- **Requirement**
How many lines of the listing contain the string "player"? Only the number is wanted.

- **Record extracts**
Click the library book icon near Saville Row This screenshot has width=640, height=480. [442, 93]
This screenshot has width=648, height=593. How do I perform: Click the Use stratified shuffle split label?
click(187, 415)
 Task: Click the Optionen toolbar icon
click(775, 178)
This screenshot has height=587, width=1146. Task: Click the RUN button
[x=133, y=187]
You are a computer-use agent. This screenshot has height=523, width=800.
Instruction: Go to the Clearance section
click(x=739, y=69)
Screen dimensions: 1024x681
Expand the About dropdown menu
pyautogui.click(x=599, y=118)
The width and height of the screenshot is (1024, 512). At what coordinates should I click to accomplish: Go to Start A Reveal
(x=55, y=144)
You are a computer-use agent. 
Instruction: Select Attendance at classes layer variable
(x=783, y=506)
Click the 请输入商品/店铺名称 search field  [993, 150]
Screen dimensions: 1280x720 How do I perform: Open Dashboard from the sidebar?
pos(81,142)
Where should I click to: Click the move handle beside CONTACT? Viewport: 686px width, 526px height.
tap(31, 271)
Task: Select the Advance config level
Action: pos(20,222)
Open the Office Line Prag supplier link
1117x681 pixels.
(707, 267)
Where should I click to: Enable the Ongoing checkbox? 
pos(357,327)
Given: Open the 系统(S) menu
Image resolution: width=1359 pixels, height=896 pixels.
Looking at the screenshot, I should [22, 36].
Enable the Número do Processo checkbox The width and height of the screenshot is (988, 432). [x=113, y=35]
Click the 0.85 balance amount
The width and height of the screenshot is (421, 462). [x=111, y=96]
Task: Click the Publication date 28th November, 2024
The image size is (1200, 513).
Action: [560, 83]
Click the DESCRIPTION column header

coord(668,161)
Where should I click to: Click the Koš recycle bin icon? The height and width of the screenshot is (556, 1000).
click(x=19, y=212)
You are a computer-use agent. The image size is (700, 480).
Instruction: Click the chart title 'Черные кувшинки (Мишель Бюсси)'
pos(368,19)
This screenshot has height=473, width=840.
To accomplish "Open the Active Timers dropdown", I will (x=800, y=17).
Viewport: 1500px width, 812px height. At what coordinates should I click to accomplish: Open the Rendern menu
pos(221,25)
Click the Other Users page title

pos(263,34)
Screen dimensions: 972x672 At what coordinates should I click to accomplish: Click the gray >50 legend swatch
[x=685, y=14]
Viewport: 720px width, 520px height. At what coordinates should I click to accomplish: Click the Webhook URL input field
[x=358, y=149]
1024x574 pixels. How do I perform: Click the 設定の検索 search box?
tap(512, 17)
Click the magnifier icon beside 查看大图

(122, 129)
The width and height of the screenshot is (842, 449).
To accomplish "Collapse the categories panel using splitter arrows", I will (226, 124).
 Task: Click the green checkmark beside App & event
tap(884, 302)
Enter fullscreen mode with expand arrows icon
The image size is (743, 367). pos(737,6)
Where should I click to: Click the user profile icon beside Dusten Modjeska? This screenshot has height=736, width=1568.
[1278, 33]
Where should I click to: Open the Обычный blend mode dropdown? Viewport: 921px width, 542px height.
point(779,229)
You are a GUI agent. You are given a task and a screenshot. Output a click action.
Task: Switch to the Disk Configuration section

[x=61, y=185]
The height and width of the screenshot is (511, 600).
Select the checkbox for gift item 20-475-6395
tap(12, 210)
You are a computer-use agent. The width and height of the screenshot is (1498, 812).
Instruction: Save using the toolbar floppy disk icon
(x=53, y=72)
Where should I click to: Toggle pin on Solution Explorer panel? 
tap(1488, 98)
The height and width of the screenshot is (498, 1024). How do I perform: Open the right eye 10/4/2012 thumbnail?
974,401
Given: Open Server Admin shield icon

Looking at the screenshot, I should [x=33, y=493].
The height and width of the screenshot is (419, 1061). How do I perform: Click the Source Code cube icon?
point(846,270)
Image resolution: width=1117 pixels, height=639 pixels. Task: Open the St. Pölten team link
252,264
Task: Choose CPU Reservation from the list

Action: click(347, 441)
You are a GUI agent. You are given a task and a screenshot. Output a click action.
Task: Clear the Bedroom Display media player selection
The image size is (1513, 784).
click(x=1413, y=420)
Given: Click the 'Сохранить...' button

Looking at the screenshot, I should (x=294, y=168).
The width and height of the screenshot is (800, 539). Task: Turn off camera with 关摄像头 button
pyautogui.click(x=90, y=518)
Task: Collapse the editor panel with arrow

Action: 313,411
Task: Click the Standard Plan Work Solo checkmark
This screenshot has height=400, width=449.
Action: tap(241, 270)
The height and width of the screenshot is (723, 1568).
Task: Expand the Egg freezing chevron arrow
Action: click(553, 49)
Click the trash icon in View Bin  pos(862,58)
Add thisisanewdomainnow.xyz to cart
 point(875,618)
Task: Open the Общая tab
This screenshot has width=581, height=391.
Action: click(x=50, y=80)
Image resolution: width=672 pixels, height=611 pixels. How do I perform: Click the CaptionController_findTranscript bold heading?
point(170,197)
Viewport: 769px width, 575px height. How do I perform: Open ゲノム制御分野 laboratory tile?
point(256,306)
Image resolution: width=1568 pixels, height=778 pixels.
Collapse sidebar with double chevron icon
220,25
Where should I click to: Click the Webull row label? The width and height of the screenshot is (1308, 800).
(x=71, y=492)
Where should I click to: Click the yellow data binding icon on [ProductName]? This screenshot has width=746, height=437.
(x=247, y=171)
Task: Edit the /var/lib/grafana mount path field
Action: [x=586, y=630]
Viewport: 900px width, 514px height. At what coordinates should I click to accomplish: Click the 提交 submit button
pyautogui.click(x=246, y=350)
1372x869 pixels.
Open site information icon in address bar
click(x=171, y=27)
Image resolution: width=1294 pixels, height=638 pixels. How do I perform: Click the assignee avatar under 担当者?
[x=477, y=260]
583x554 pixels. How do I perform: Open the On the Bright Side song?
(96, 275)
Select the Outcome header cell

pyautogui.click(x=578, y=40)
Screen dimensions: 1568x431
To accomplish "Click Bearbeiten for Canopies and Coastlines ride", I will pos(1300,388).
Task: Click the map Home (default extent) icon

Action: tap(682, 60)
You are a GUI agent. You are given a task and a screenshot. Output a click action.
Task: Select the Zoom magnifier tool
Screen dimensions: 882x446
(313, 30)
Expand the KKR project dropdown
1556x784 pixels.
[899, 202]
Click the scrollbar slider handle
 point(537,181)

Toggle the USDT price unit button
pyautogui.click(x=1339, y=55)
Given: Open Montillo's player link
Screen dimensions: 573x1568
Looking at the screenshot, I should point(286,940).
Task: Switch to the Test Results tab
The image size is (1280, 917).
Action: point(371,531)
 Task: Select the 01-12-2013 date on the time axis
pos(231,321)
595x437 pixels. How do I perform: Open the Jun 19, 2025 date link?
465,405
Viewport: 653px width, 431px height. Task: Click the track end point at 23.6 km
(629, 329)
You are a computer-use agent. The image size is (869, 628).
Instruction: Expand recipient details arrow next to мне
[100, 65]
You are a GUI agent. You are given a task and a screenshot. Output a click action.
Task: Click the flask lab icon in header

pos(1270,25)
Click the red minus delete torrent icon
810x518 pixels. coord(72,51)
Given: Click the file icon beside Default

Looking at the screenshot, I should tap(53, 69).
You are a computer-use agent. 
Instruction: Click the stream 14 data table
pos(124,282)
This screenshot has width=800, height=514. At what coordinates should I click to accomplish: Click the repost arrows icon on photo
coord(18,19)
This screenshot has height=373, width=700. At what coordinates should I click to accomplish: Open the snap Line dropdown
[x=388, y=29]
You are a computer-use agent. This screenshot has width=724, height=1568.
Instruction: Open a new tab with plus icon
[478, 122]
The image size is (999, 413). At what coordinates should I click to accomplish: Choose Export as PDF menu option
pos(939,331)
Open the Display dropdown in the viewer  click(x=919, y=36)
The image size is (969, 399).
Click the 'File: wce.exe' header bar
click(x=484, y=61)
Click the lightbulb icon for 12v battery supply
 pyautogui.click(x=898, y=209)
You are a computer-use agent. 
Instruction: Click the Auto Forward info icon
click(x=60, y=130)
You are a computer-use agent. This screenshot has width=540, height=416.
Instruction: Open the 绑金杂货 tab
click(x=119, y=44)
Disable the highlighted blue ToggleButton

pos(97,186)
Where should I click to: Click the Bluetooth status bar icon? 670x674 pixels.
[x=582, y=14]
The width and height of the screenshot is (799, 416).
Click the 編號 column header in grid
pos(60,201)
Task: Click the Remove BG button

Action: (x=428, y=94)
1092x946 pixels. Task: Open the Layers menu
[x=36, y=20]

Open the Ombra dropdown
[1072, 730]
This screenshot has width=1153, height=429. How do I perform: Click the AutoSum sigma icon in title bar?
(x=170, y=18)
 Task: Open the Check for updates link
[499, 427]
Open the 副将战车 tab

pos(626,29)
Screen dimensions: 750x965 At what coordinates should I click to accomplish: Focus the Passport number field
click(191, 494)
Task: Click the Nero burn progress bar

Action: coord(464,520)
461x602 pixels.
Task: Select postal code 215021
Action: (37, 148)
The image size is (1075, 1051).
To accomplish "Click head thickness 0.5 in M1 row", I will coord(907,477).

- **Written reply**
2